PROBLEM TO WORK ON:
An exact transcription of all the records below is required, without any images.

Records from a collection:
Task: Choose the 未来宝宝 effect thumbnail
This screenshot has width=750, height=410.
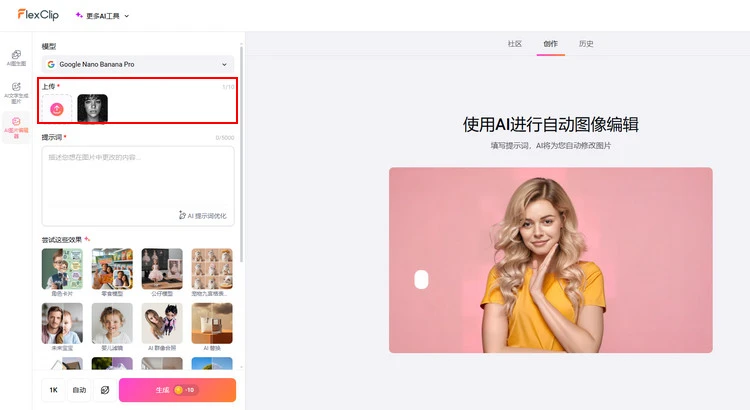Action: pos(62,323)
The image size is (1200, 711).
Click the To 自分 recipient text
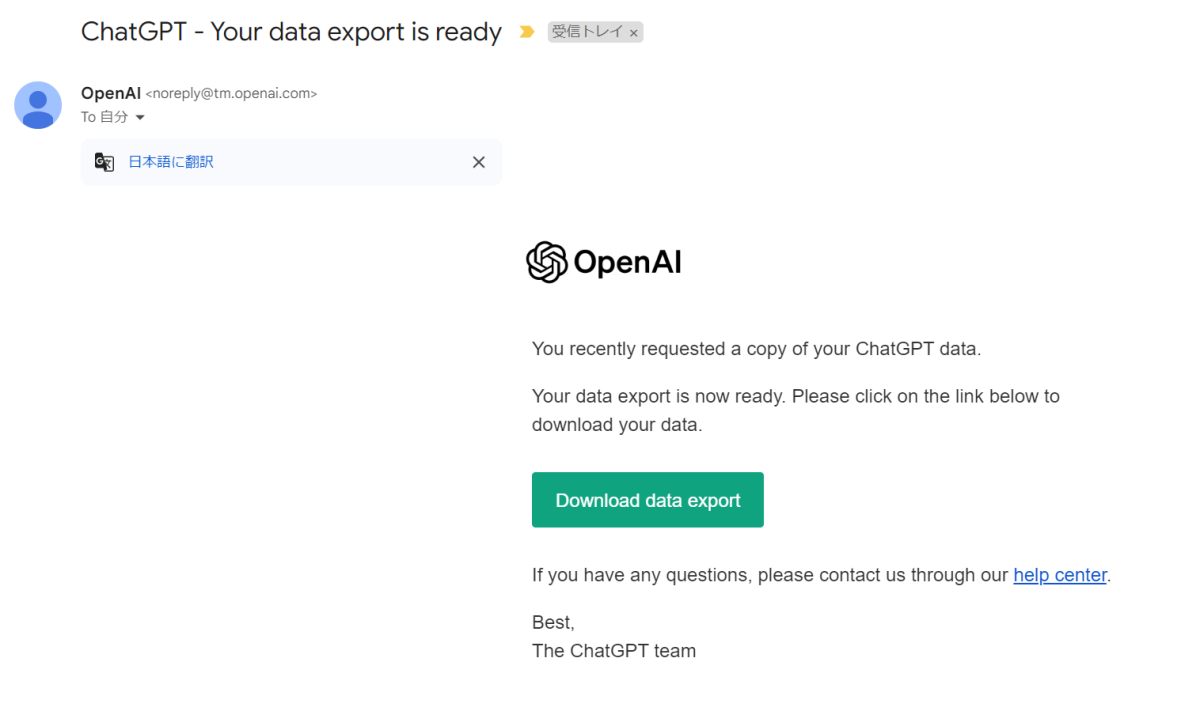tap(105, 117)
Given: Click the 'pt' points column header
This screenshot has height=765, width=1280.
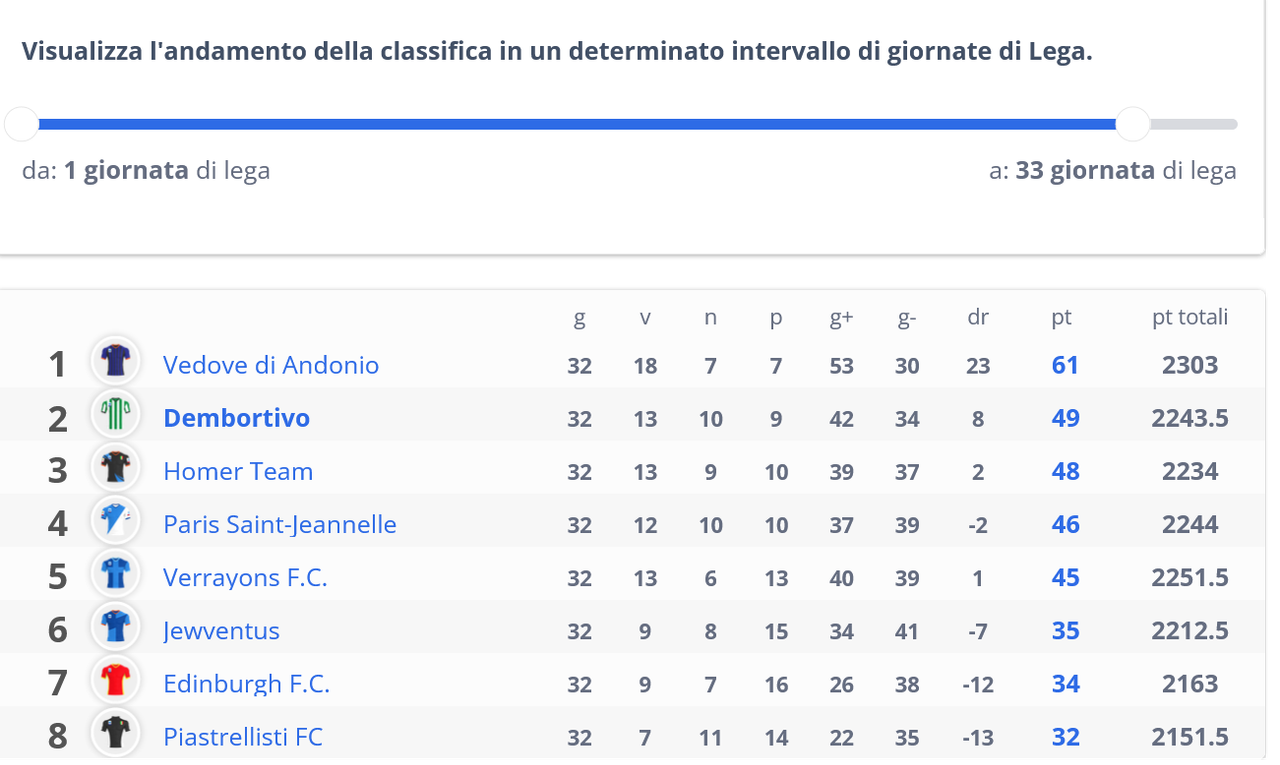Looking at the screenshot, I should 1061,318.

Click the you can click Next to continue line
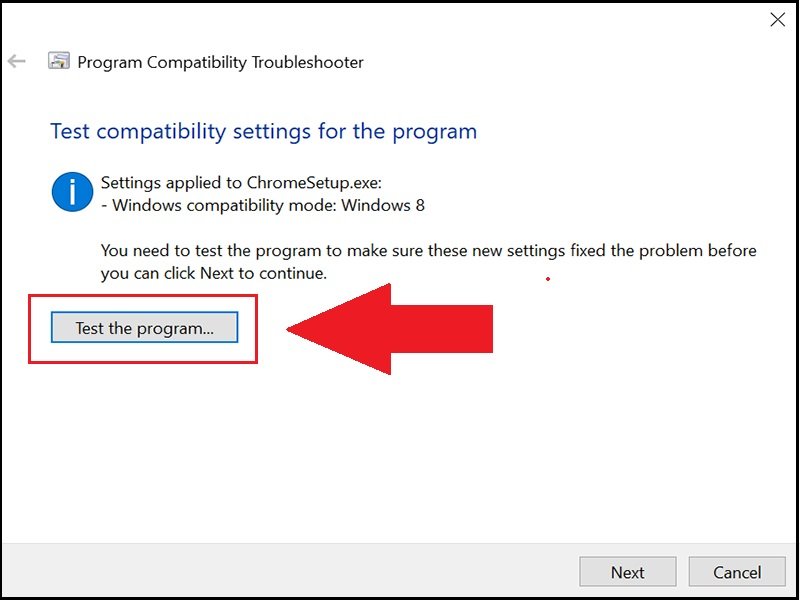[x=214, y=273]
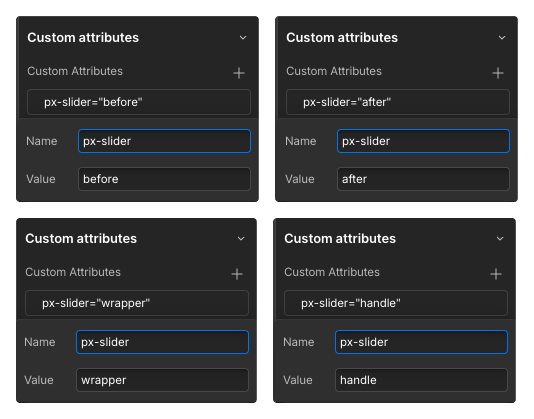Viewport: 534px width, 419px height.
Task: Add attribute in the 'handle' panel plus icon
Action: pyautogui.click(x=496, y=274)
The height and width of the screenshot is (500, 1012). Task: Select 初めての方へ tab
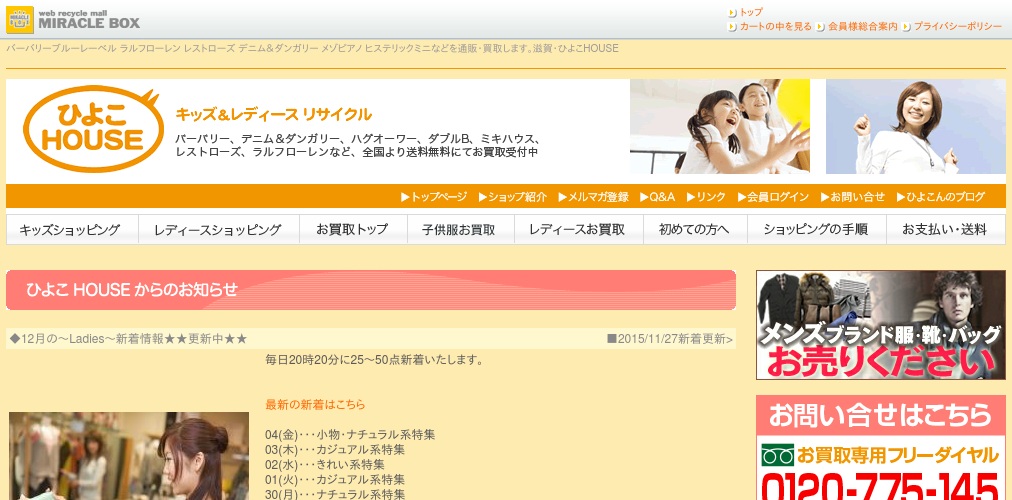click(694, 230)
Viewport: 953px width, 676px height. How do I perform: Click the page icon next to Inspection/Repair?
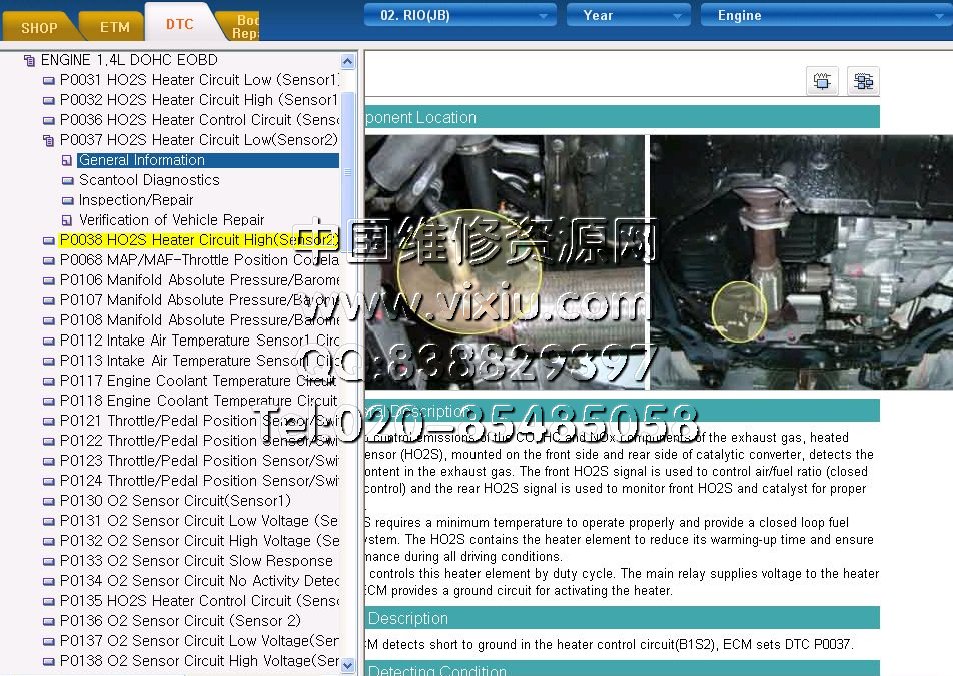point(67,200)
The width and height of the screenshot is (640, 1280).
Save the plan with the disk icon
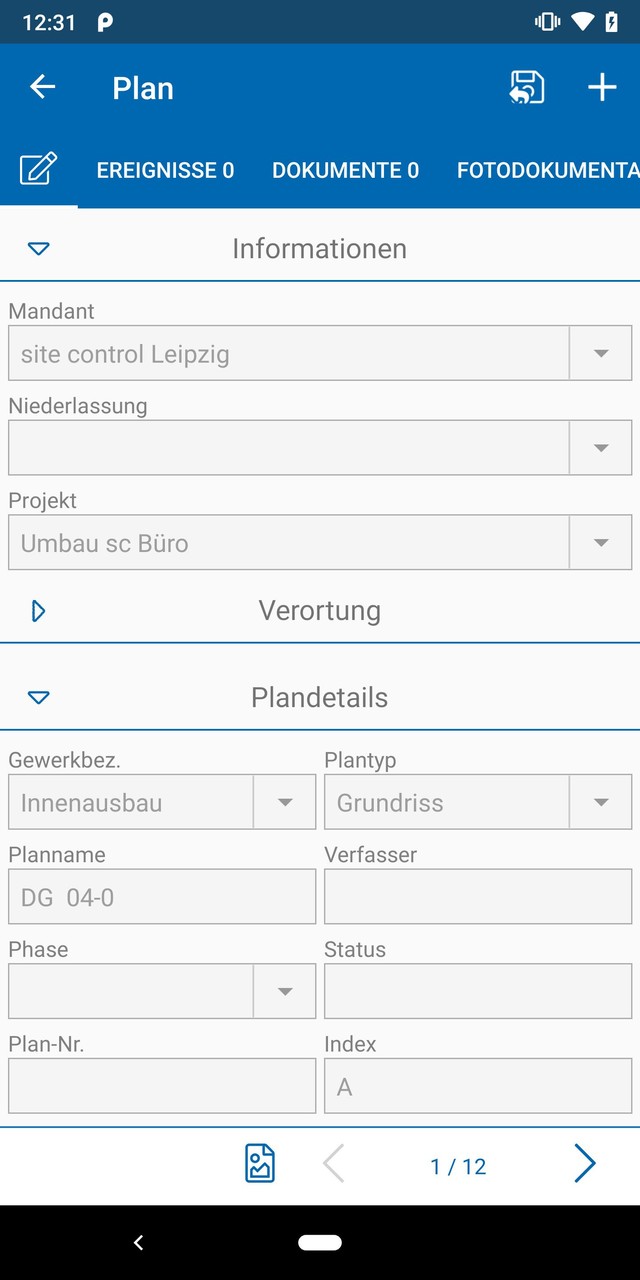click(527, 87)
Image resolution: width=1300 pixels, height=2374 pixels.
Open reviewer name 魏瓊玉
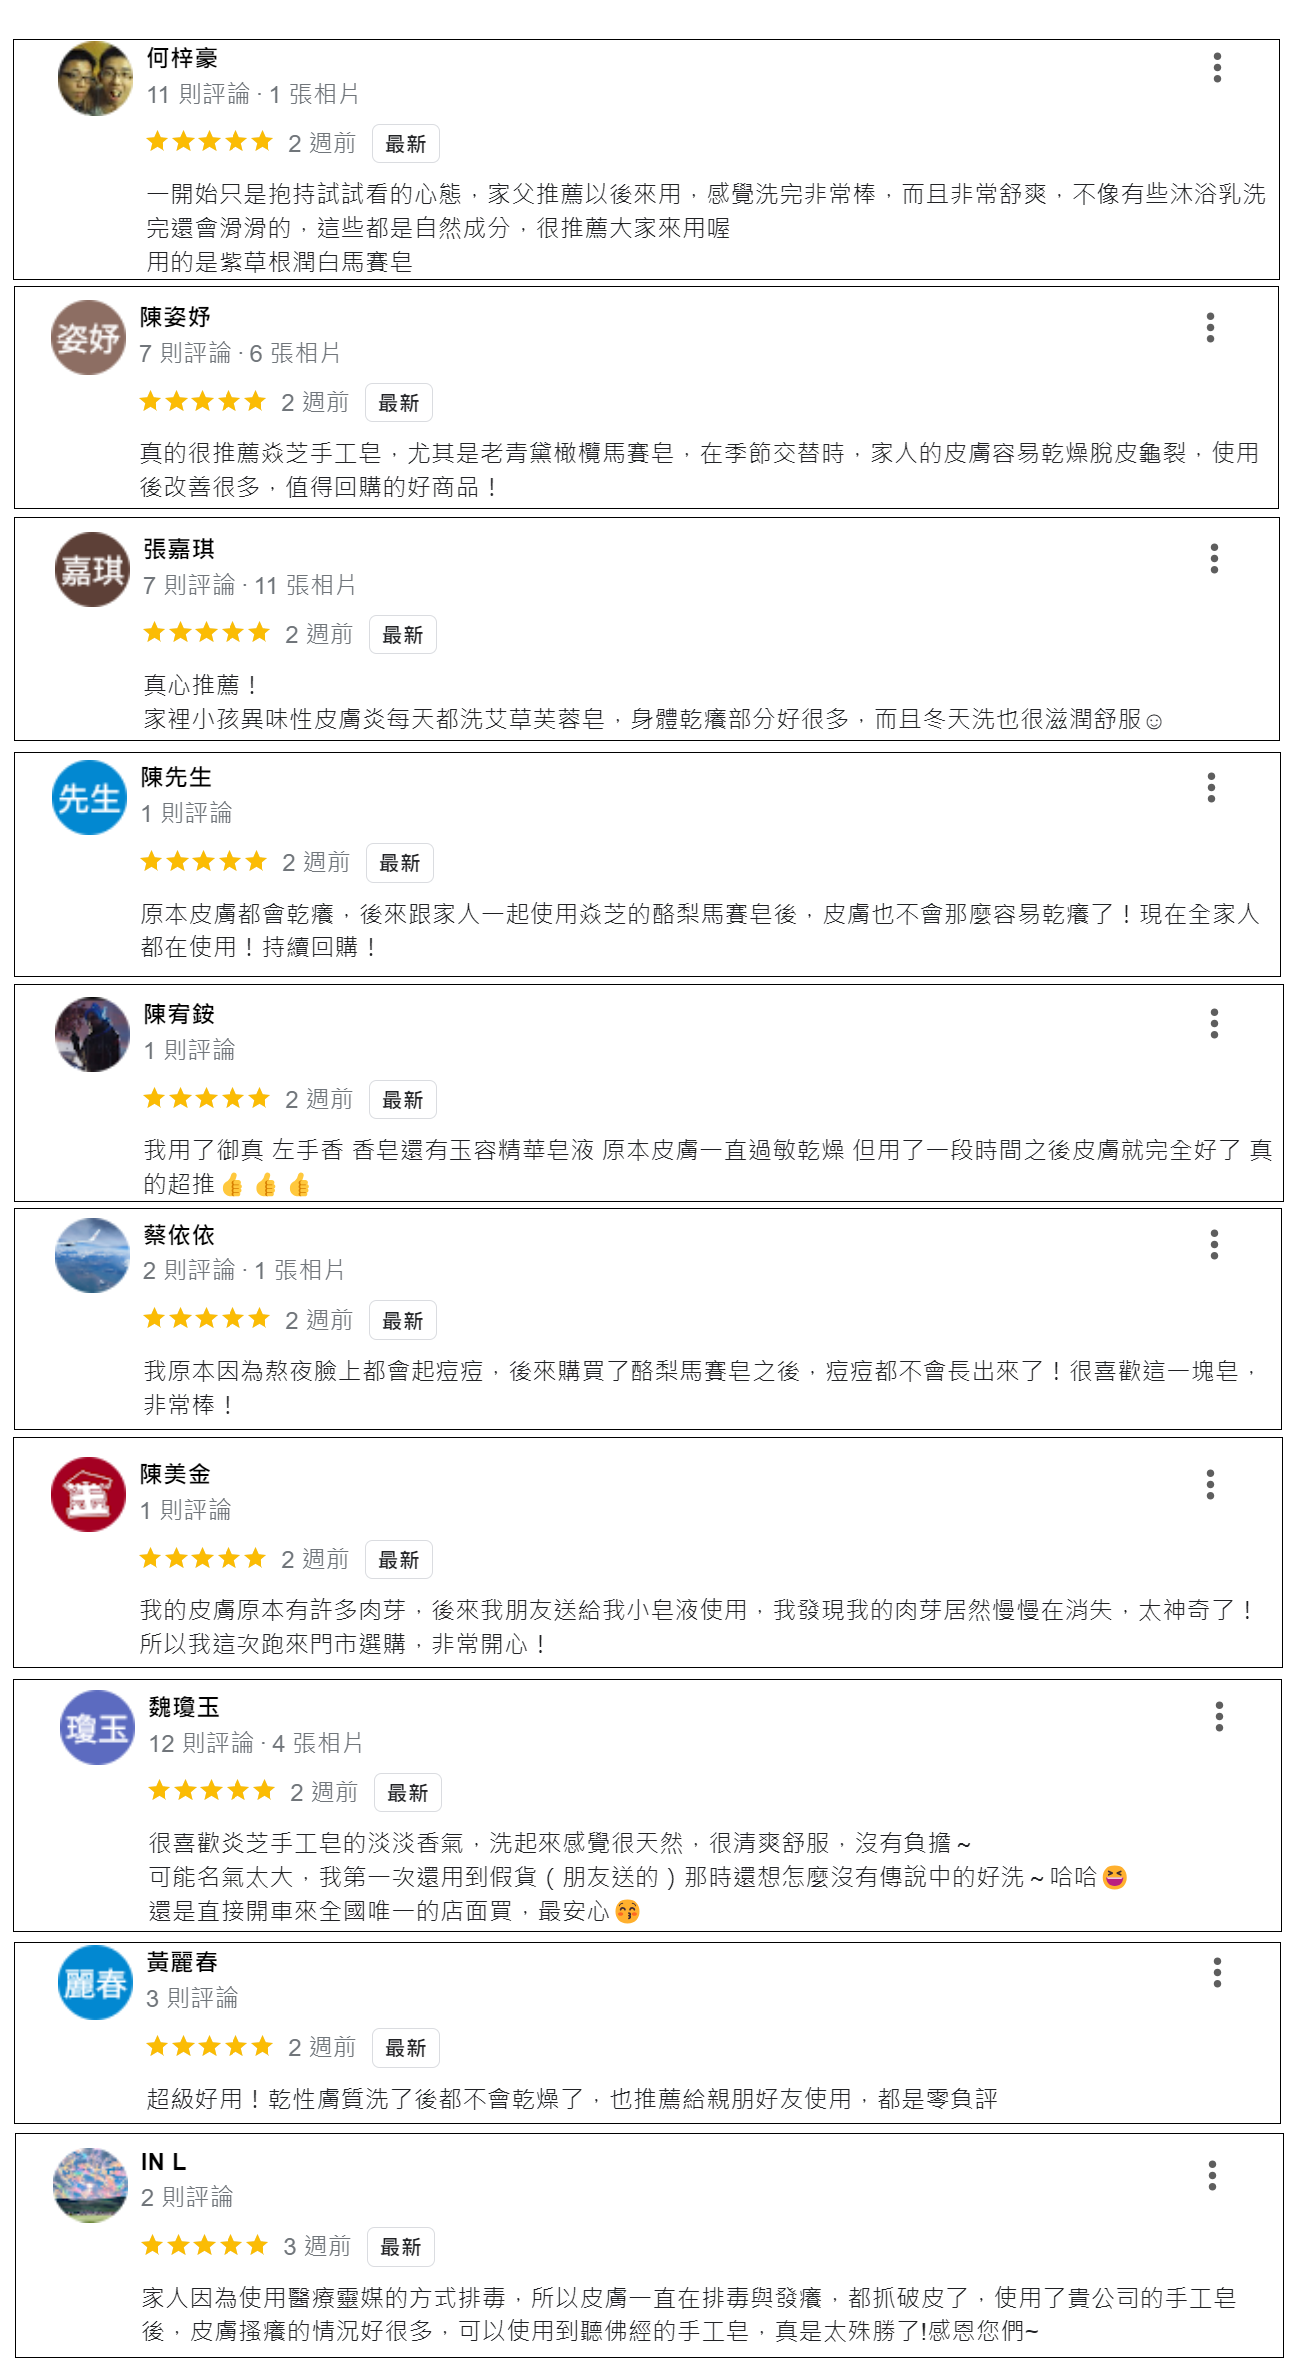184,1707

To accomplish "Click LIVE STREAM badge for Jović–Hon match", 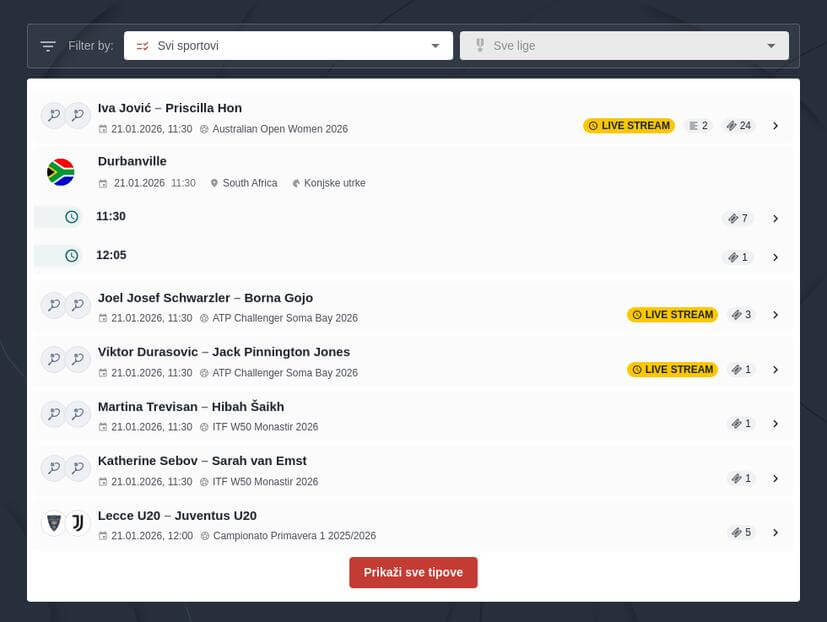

EXERCISE RESULT:
Task: Choose the 未来宝宝 effect thumbnail
This screenshot has width=750, height=410.
Action: pos(62,323)
The image size is (1200, 711).
Click the To 自分 recipient text
tap(105, 117)
Given: Click the 'pt' points column header
This screenshot has height=765, width=1280.
Looking at the screenshot, I should 1061,318.

Click the you can click Next to continue line
[x=214, y=273]
Viewport: 534px width, 419px height.
Task: Add attribute in the 'handle' panel plus icon
Action: pyautogui.click(x=496, y=274)
The height and width of the screenshot is (500, 1012). Task: Select 初めての方へ tab
click(694, 230)
Viewport: 953px width, 676px height. How do I perform: Click the page icon next to Inspection/Repair?
point(67,200)
The width and height of the screenshot is (640, 1280).
Save the plan with the disk icon
click(527, 87)
Image resolution: width=1300 pixels, height=2374 pixels.
Open reviewer name 魏瓊玉
184,1707

To accomplish "Click LIVE STREAM badge for Jović–Hon match", 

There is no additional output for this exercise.